** Try it **
Set down, exactly and with nothing added, the lines running from the one that holds "Click the incognito temporary chat icon" to the final line of the records. Pictures stay out of the copy.

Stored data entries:
——

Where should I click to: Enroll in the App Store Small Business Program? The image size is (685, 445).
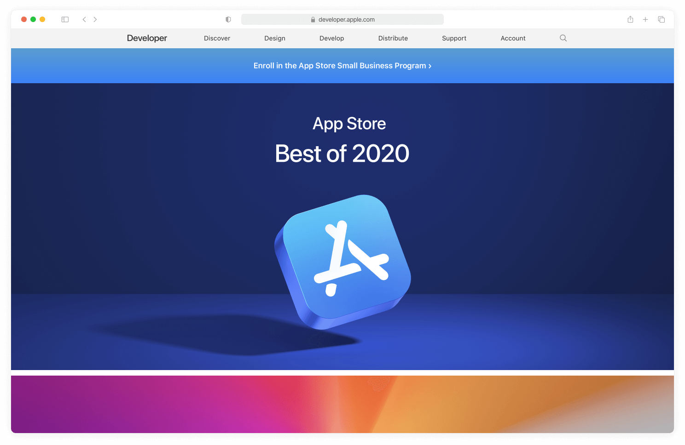tap(343, 66)
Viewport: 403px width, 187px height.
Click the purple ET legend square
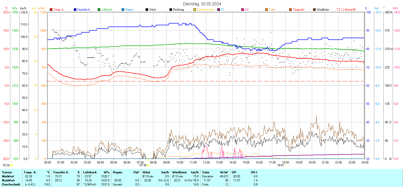219,10
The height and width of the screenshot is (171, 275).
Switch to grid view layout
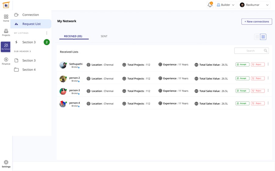click(x=257, y=37)
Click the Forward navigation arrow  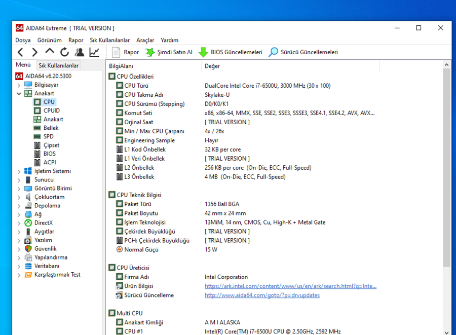34,52
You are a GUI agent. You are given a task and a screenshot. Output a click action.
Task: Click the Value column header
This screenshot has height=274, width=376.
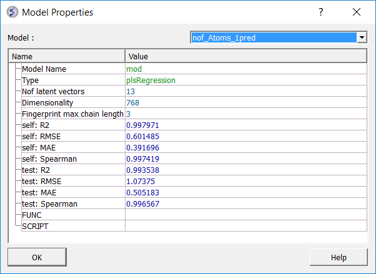246,56
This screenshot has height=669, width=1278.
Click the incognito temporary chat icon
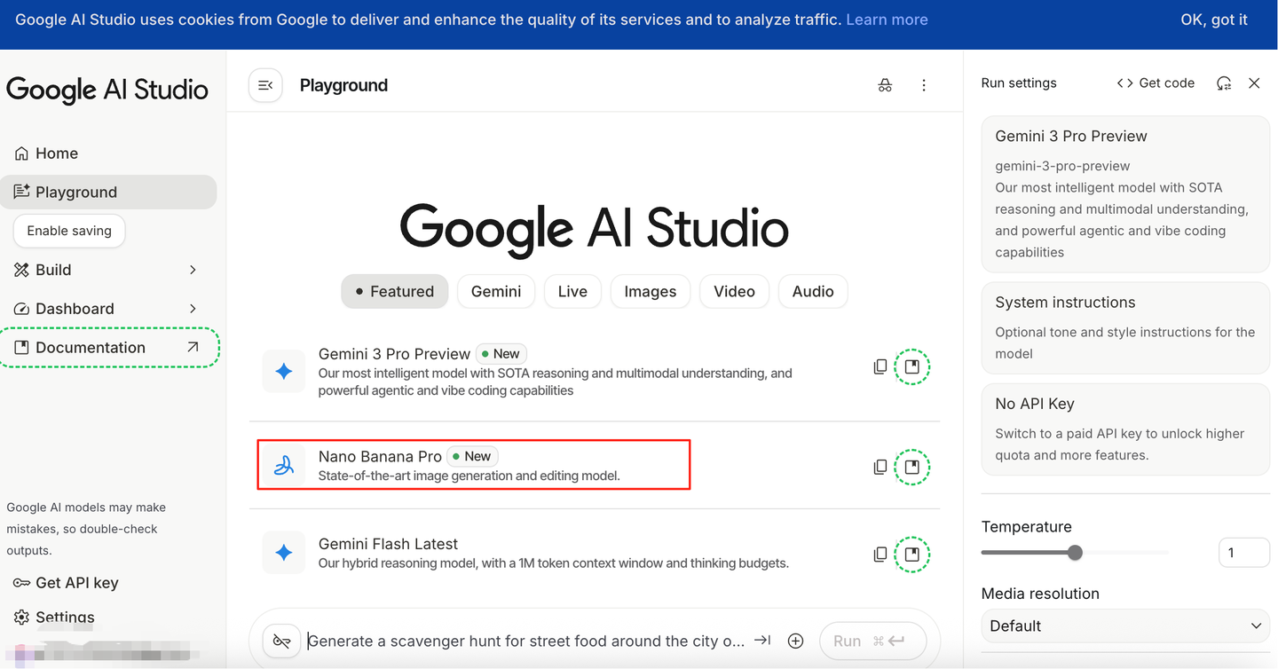(885, 85)
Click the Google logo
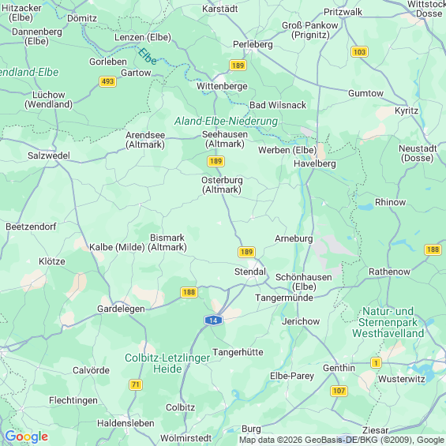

——

** Result of this exercise **
Click the incognito temporary chat icon
(885, 85)
Click the Google logo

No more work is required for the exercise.